Via Engine (recommended):
# Full pipeline — handles chunking, extraction, and commit automatically
result = await engine.add_document("paper.pdf")
print(f"Created {len(result.nodes)} nodes, {len(result.edges)} edges")
Direct access (adapter authors)
For custom extraction pipelines that need access to intermediate results:
results = await engine.extraction_service.extract(
entities=entities_from_chunks,
relationships=relationships_from_chunks,
generate_embeddings=True,
domain="historical",
)
Key methods:
| Method | Signature | Description |
|---|---|---|
extract | async (entities, relationships, *, domain=None, generate_embeddings=True) -> dict | Finalize extraction: dedup, normalize, suggest templates, embed |
build_extraction_results | async (entities, relationships, ...) -> dict | Build results from already-deduplicated data |
Manual wiring:
from chaoscypher_core import ExtractionService
service = ExtractionService.from_engine(engine)
For full control:
from chaoscypher_core import ExtractionService, LLMProvider
llm_provider = LLMProvider(settings=engine.settings)
service = ExtractionService(
graph_repository=engine.graph_repository,
llm_provider=llm_provider,
settings=engine.settings,
)
Commit Services
SourceCommitService
Orchestrates writing extraction results into the graph database.

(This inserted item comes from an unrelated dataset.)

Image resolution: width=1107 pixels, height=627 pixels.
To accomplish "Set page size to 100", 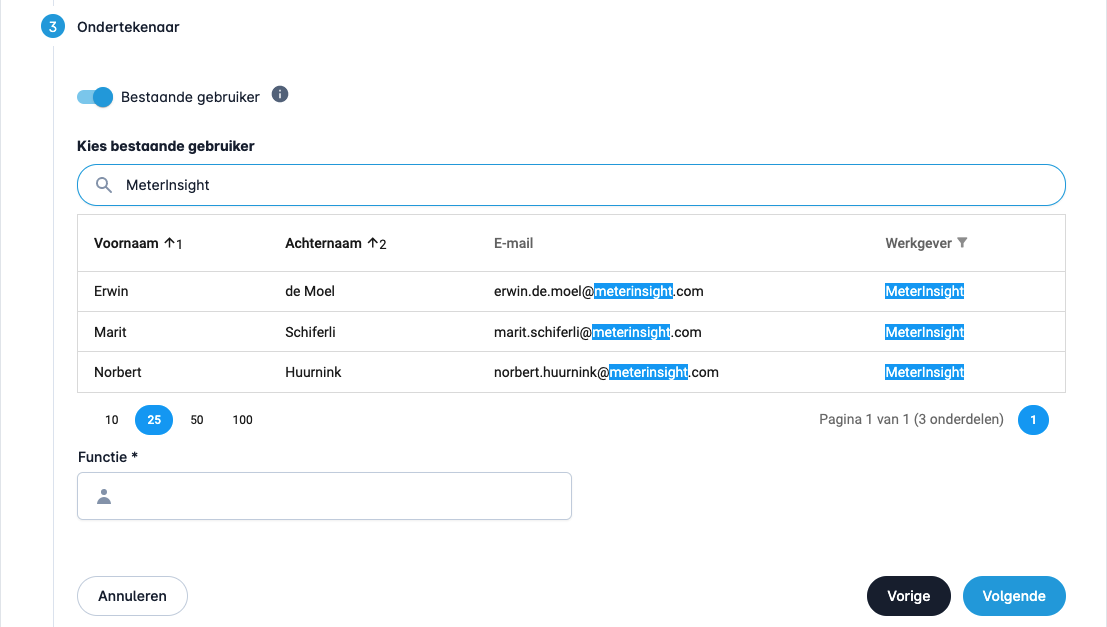I will 242,420.
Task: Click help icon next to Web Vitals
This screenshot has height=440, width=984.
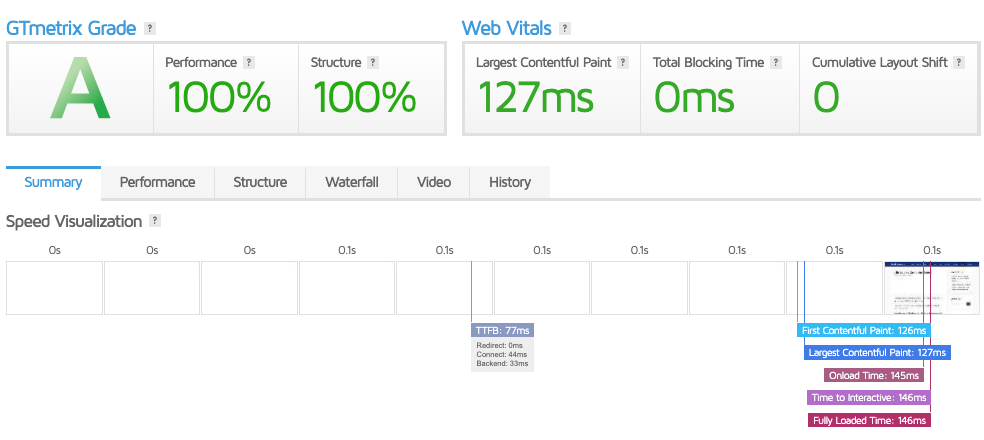Action: [565, 28]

This is an internal pipeline stage — most users should use engine.add_document() or engine.commit(source_id) instead.
Via Engine (recommended):
# Full pipeline
result = await engine.add_document("paper.pdf")

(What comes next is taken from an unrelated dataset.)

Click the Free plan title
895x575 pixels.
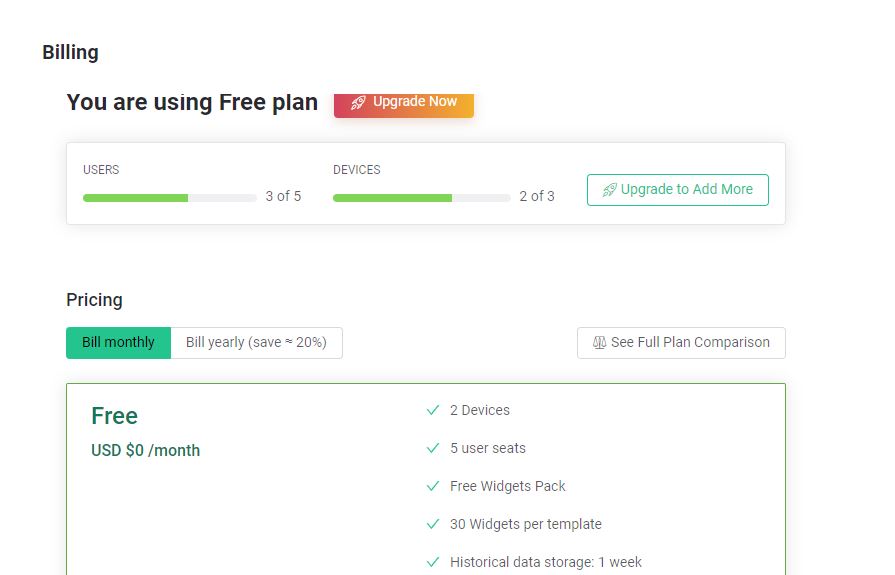pos(114,416)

# Or commit after manual chunking
result = await engine.commit(source_id)
Direct access (adapter authors)
For custom commit workflows:
result = await engine.commit_service.commit(
file_id="source_001",
commit_data=extraction_results,
file_info={"filename": "research_paper.pdf"},
auto_enable=True,
)
The commit method is idempotent -- calling it again for the same source cleans up previous graph data first.
Manual wiring:
from chaoscypher_core import SourceCommitService
service = SourceCommitService.from_engine(engine)
Utilities
Database Statistics
stats = engine.get_stats()
print(f"Nodes: {stats.nodes}, Edges: {stats.edges}, Templates: {stats.templates}")
Health Checks
health = await engine.check_health()
if health.chat.status == "healthy":
print(f"Chat OK ({health.chat.response_time_ms}ms)")
else:
print(f"Chat unhealthy: {health.chat.error}")
Index Rebuilding
Rebuild search indexes after bulk imports or embedding model changes:
result = engine.rebuild_indexes()
print(f"{result.total_nodes} nodes, {result.nodes_with_embeddings} with embeddings, {result.chunks_indexed} chunks indexed")
Direct Service Access
For advanced use cases, access underlying services directly:
# Direct LLM access
response = await engine.llm_provider.chat("Explain knowledge graphs")
# Direct embedding access
embedding = await engine.embedding_service.embed("sample text")
Protocol Summary
Each service depends on one or more protocol interfaces from chaoscypher_core.ports:
| Protocol | Module | Used By |
|---|---|---|
ChunkingProtocol | ports.chunk | ChunkingService (optional, for persistence) |
IndexingProtocol | ports.index | IndexingService, SearchService, SourceCommitService |
GraphRepositoryProtocol | ports.graph | NodeService, EdgeService, SearchService, ExtractionService, SourceCommitService |
SearchRepositoryProtocol | ports.search | NodeService, SearchService, SourceCommitService |
SourceStorageProtocol | ports.storage_sources | SearchService, SourceCommitService |
The default implementation for all storage protocols is SqliteAdapter. See Storage Adapters for details.